### Required work:
Below are the entries. Print only the lines starting at the one with "Where should I" and ending at the one with "This screenshot has width=662, height=355.", exactly, with no pictures.
═══ Working data ═══
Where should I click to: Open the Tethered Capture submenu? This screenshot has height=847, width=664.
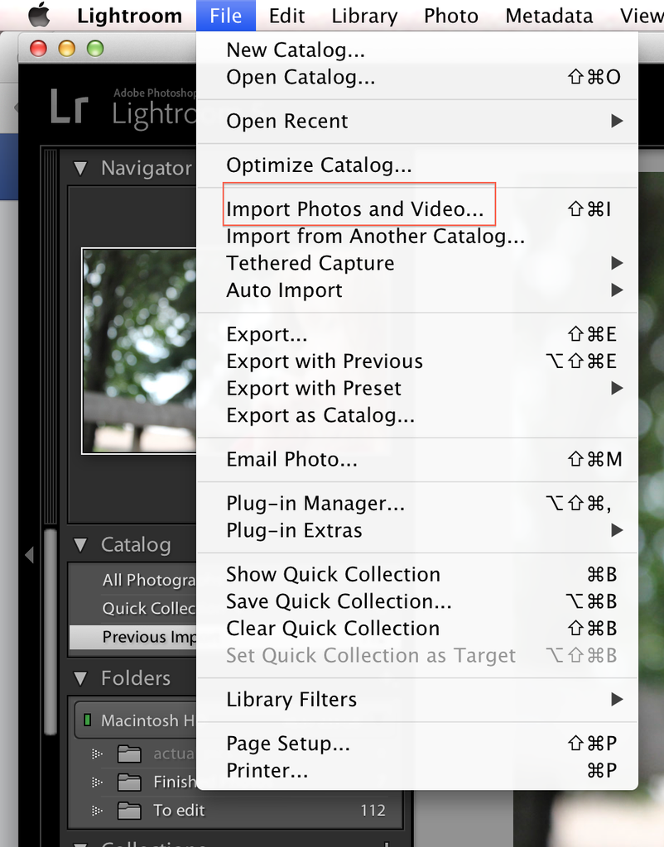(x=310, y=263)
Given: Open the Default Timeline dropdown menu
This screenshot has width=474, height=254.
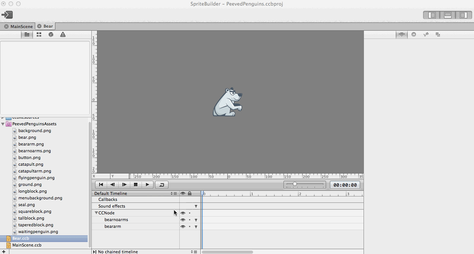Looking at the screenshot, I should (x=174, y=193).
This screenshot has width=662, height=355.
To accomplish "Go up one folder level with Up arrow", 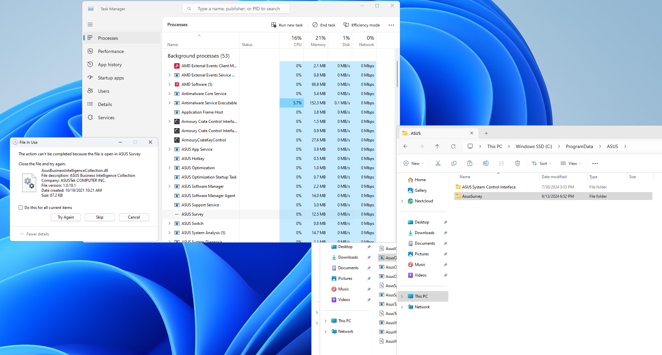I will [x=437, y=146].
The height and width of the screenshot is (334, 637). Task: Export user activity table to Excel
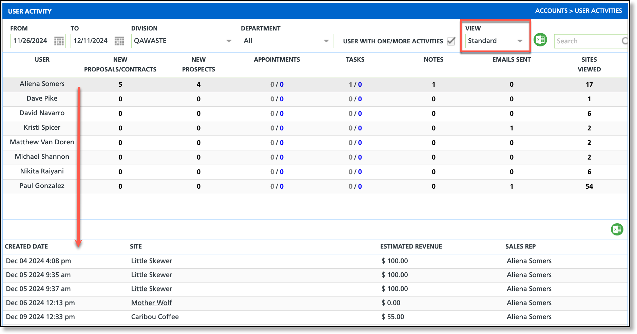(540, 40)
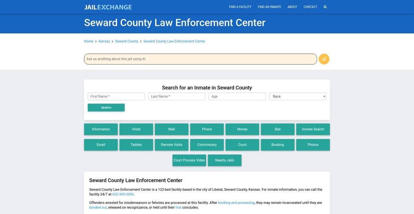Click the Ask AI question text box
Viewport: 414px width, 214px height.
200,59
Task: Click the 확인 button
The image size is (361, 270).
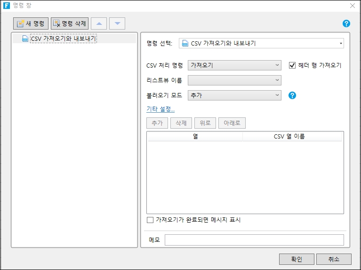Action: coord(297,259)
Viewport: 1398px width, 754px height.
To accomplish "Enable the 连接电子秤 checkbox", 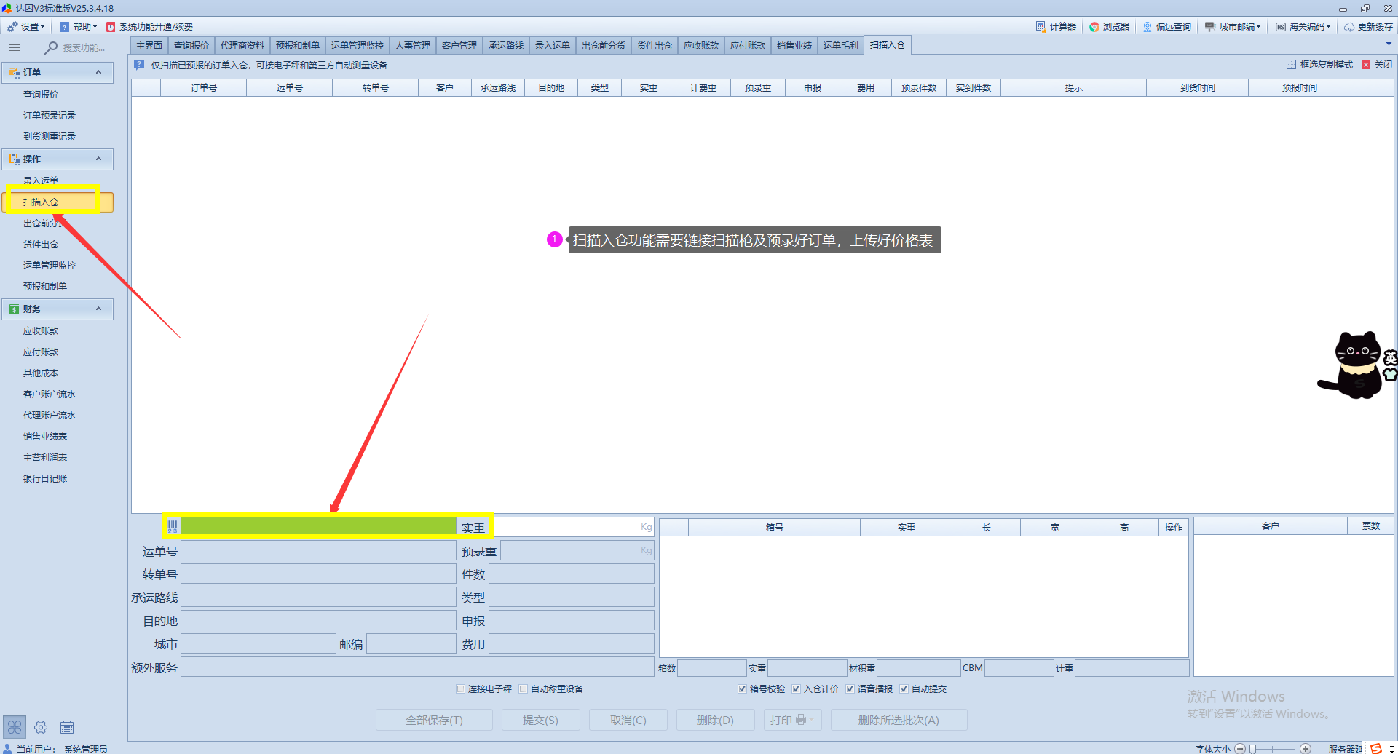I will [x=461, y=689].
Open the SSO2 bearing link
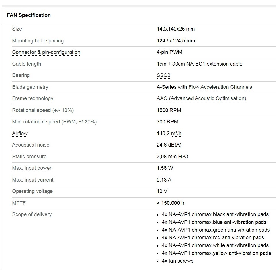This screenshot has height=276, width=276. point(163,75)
═══
═══ Working data ═══
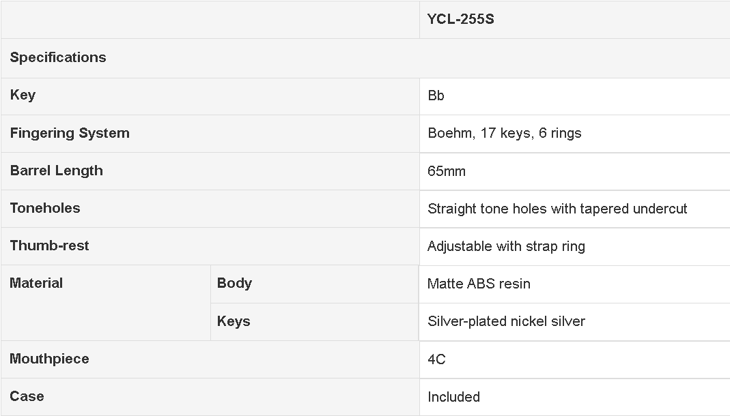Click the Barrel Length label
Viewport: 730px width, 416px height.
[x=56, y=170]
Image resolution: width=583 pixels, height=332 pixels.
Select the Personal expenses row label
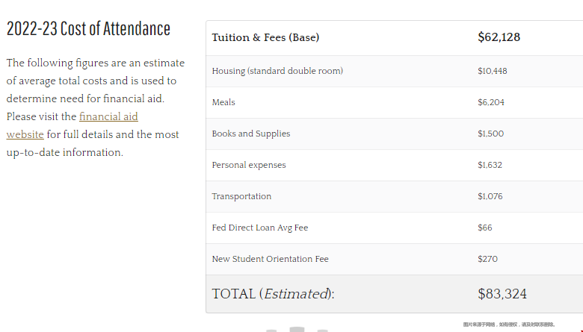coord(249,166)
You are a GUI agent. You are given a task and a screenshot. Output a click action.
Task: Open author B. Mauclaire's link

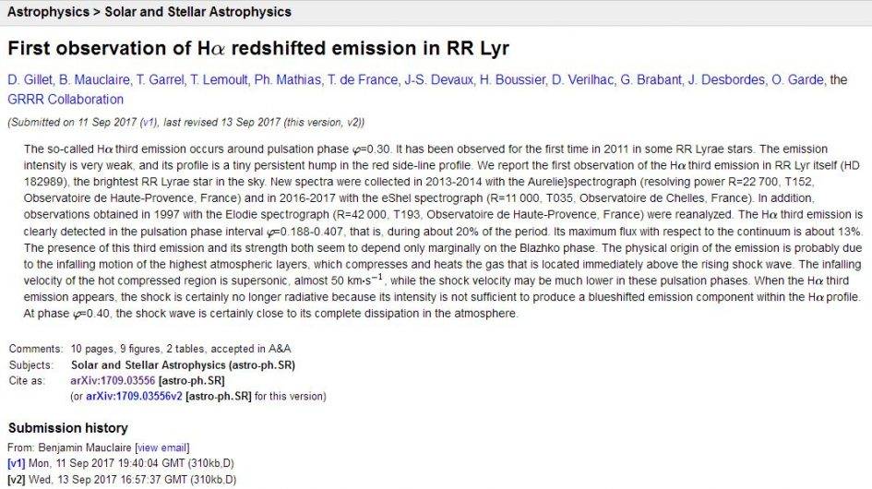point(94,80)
═══
═══ Working data ═══
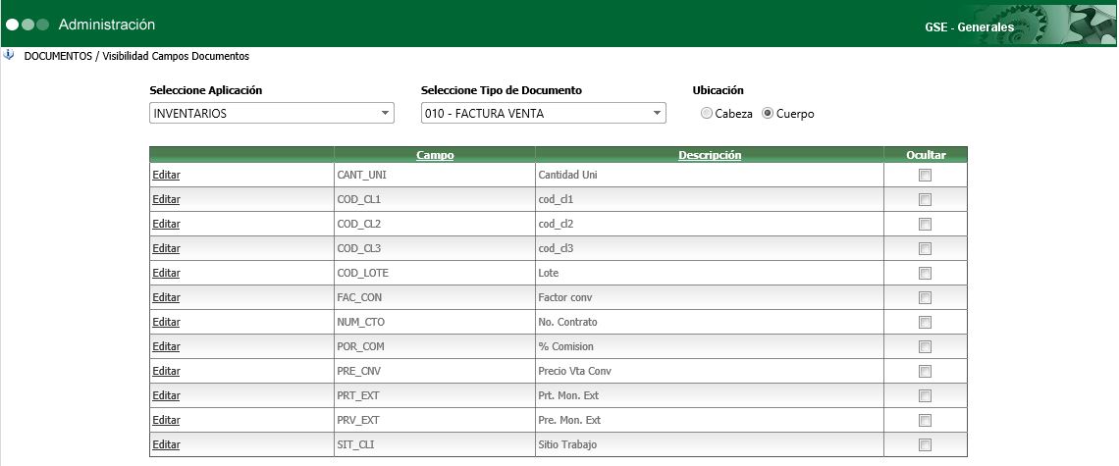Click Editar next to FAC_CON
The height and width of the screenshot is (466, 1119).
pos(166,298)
═══
### Solution for this problem:
Where should I click to: Open the Tethered Capture submenu? This screenshot has height=847, width=664.
(x=310, y=263)
Given: Open the Default Timeline dropdown menu
This screenshot has width=474, height=254.
Looking at the screenshot, I should (x=174, y=193).
This screenshot has width=662, height=355.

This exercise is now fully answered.